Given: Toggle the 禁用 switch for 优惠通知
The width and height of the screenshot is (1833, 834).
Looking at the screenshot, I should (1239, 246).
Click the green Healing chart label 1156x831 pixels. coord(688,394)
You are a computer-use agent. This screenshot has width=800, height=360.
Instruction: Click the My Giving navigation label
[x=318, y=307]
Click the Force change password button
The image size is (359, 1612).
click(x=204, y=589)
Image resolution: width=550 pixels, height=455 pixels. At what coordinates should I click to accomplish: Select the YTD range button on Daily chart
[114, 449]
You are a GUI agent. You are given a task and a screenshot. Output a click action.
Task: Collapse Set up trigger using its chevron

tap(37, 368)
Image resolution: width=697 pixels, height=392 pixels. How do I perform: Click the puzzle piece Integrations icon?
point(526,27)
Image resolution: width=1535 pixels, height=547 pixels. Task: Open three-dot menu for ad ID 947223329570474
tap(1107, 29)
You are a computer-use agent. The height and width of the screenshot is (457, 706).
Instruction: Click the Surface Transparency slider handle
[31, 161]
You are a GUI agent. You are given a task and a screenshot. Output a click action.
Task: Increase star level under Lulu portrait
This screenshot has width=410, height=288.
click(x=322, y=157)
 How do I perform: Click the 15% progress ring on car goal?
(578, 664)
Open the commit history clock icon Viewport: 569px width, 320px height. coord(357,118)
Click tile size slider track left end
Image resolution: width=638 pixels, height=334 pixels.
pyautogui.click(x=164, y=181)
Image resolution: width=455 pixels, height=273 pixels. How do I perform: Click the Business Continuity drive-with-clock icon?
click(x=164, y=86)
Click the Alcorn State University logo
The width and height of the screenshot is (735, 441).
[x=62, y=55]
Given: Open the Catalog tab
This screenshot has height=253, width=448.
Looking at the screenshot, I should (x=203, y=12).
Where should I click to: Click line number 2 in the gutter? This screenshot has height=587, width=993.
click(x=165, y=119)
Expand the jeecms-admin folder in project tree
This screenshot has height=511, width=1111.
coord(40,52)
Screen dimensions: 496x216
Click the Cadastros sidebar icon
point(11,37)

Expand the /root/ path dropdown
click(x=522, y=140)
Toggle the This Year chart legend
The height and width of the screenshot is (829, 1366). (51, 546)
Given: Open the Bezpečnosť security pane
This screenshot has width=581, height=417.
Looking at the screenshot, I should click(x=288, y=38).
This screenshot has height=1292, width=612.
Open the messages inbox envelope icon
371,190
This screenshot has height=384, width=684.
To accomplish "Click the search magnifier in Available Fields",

JOB ▸ Quote the entries exactly, from the line containing "Where should I" up to and including the last line of the entries.

SOLUTION TO THE EXERCISE ▸
Where should I click to: Click line number 2 in the gutter? This screenshot has height=587, width=993.
click(x=165, y=119)
Expand the jeecms-admin folder in project tree
This screenshot has height=511, width=1111.
coord(40,52)
Screen dimensions: 496x216
Click the Cadastros sidebar icon
point(11,37)

Expand the /root/ path dropdown
click(x=522, y=140)
Toggle the This Year chart legend
The height and width of the screenshot is (829, 1366). (51, 546)
Given: Open the Bezpečnosť security pane
This screenshot has width=581, height=417.
Looking at the screenshot, I should click(x=288, y=38).
This screenshot has height=1292, width=612.
Open the messages inbox envelope icon
371,190
This screenshot has height=384, width=684.
To accomplish "Click the search magnifier in Available Fields",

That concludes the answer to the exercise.